Certain product types are explicitly restricted. You cannot use Afterpay for gift cards, reloadable debit cards, or cash equivalents. Alcoholic beverages, tobacco, e-cigarettes, and vaping products are off-limits. So are weapons, ammunition, gambling-related goods, prescription drugs, adult content, and counterfeit or pirated products. If your business sells items in one of these categories, the option to enable Afterpay either won’t appear or could be revoked after activation.
What Afterpay Costs You
Afterpay transactions carry a flat rate of 6% plus 30 cents per transaction, regardless of how the sale happens. That rate applies to in-person payments, online orders, invoices, and virtual terminal entries. Unlike standard card processing fees, the Afterpay rate doesn’t change based on your Square subscription tier or any custom pricing you may have negotiated.
To put that in perspective, a standard in-person card transaction on the free Square plan costs 2.6% plus 15 cents. On a $100 sale, that’s $2.75 in fees. The same $100 sale through Afterpay costs $6.30. That’s more than double. For online sales, the gap narrows slightly since standard online processing already runs 2.9% to 3.3% plus 30 cents, but Afterpay is still nearly twice as expensive.
The tradeoff is that buy-now-pay-later options can increase average order size and conversion rates, especially for discretionary purchases. Whether the higher fee makes sense depends on your margins and how much the payment flexibility matters to your customers.
How Afterpay Works for Your Customer
When a customer chooses Afterpay at checkout, they pay 25% of the total upfront. Afterpay splits the remaining balance into three additional payments, each due two weeks apart. The customer deals with Afterpay directly for those installments. You don’t manage the payment plan, chase late payments, or take on any credit risk.

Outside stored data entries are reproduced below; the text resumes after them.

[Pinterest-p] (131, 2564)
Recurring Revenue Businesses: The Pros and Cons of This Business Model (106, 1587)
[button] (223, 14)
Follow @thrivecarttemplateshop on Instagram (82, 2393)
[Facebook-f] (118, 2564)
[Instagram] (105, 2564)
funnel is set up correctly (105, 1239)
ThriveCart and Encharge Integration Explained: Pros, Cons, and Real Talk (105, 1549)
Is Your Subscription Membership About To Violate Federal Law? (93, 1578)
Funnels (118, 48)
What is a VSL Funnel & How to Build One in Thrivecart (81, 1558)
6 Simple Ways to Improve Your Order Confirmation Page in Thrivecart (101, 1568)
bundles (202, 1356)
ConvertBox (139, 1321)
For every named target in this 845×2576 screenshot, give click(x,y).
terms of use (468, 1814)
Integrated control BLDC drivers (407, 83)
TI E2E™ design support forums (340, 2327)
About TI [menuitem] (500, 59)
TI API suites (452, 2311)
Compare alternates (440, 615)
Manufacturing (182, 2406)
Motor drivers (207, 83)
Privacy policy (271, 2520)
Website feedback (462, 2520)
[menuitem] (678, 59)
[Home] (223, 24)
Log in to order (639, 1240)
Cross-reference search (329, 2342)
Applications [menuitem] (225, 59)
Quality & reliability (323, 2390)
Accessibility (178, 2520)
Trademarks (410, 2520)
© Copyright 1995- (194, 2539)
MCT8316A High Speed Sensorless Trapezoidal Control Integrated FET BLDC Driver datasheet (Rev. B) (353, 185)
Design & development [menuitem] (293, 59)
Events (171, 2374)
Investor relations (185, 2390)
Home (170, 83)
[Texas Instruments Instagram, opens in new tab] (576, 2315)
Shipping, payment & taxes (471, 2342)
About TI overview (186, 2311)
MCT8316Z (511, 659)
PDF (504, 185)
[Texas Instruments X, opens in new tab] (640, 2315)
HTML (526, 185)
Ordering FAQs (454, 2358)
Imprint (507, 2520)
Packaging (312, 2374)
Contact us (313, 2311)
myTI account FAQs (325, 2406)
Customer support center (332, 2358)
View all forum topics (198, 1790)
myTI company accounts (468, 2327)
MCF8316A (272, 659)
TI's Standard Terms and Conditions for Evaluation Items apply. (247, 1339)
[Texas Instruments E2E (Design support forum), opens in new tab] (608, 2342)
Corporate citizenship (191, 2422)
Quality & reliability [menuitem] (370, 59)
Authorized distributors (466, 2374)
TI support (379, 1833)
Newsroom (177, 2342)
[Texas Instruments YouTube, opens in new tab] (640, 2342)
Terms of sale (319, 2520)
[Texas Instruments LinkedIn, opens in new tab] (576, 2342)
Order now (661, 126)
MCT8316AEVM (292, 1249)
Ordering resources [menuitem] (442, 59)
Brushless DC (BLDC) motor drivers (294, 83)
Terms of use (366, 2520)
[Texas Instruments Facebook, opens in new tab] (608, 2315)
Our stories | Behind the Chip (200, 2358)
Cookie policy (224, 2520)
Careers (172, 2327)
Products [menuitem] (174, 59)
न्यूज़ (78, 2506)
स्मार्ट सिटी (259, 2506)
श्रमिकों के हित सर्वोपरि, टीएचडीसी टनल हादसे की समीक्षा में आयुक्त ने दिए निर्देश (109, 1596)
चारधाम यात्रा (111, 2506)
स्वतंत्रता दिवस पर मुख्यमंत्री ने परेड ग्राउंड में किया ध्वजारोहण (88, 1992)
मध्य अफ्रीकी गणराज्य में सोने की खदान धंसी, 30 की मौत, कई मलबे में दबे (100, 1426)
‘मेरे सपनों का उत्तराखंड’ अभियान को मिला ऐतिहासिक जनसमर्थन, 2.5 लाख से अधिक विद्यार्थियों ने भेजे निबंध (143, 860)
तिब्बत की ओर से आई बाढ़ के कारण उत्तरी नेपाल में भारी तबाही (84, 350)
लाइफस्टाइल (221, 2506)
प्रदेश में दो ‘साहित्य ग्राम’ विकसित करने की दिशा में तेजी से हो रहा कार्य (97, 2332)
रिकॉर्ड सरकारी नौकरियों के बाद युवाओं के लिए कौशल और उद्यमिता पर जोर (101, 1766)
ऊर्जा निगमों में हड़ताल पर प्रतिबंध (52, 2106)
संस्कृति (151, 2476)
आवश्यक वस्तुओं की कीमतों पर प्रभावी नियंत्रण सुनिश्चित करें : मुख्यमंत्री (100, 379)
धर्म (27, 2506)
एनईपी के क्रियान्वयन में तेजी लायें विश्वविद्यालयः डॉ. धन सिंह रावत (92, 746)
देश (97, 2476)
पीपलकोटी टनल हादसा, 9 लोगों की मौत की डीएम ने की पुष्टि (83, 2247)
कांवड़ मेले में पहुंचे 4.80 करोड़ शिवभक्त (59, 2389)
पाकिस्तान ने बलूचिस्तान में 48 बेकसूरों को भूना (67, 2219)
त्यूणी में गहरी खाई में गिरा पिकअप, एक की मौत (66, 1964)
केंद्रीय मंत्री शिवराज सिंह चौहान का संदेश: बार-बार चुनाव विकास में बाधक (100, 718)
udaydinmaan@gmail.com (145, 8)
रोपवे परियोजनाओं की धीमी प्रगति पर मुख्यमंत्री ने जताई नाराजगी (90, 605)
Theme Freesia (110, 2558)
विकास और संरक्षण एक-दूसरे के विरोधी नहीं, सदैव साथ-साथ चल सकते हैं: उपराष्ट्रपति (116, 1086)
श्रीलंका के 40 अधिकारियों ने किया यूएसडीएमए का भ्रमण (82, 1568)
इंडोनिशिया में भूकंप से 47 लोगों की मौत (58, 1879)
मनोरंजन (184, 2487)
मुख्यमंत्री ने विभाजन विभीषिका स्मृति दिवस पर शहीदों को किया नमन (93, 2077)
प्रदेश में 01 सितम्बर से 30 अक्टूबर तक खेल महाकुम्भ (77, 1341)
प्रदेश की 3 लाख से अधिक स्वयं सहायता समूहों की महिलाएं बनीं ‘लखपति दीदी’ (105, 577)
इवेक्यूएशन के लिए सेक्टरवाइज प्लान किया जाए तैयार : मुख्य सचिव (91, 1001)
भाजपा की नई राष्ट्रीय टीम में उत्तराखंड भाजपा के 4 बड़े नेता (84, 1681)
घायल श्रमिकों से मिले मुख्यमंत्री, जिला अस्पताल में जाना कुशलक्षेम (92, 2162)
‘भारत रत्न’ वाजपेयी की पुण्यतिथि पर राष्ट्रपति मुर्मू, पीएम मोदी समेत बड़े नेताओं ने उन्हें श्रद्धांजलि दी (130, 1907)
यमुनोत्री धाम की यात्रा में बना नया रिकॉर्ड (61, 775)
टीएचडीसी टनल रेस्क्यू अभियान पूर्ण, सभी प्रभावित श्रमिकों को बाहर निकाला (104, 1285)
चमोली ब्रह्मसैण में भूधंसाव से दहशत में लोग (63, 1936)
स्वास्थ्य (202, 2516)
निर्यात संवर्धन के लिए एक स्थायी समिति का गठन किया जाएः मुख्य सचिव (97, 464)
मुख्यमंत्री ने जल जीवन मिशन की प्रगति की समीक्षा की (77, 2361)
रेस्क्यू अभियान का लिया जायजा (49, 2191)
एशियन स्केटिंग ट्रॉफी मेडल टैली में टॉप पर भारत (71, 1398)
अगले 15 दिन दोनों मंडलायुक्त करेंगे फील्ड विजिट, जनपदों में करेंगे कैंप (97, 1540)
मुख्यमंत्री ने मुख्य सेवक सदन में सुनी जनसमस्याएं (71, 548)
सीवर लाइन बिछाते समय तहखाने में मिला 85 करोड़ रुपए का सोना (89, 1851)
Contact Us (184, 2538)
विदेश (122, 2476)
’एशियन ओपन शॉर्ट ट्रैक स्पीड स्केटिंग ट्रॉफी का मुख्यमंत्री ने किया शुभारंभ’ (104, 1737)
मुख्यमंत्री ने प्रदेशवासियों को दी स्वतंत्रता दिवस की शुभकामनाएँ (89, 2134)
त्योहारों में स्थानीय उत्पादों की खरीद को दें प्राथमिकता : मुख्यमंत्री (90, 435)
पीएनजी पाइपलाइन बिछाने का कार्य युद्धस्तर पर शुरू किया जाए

For in-person sales, the customer scans a QR code or barcode from their Afterpay app at your Square terminal. For online sales through Square Online, Afterpay appears as a payment option during checkout. In both cases, the transaction shows up in your Square Dashboard like any other sale, with the Afterpay fee already deducted.
Handling Refunds
You process Afterpay refunds through your Square Dashboard or POS the same way you would any other refund. When you issue a refund, the customer’s remaining Afterpay installments are adjusted accordingly. If they’ve already made payments beyond the refund amount, Afterpay handles returning the excess to the customer. Keep in mind that the 6% plus 30 cents processing fee you paid on the original transaction is not refunded to you, which is consistent with how Square handles standard card refund fees.
When Afterpay Makes Sense
Afterpay tends to work best for businesses selling products in the $50 to $500 range, where splitting the cost into four payments makes a meaningful difference in a customer’s willingness to buy. Retailers, beauty and wellness businesses, and service providers with mid-range price points see the most benefit. If your average transaction is under $20, the higher processing fee eats into your margin without much conversion lift, since customers rarely need a payment plan for small purchases.
You receive the full payment from Square on your normal payout schedule, minus the processing fee. There’s no waiting for the customer to finish their installment plan. That immediacy is one of the main advantages over offering your own payment plans, which would require you to absorb the credit risk and manage collections yourself.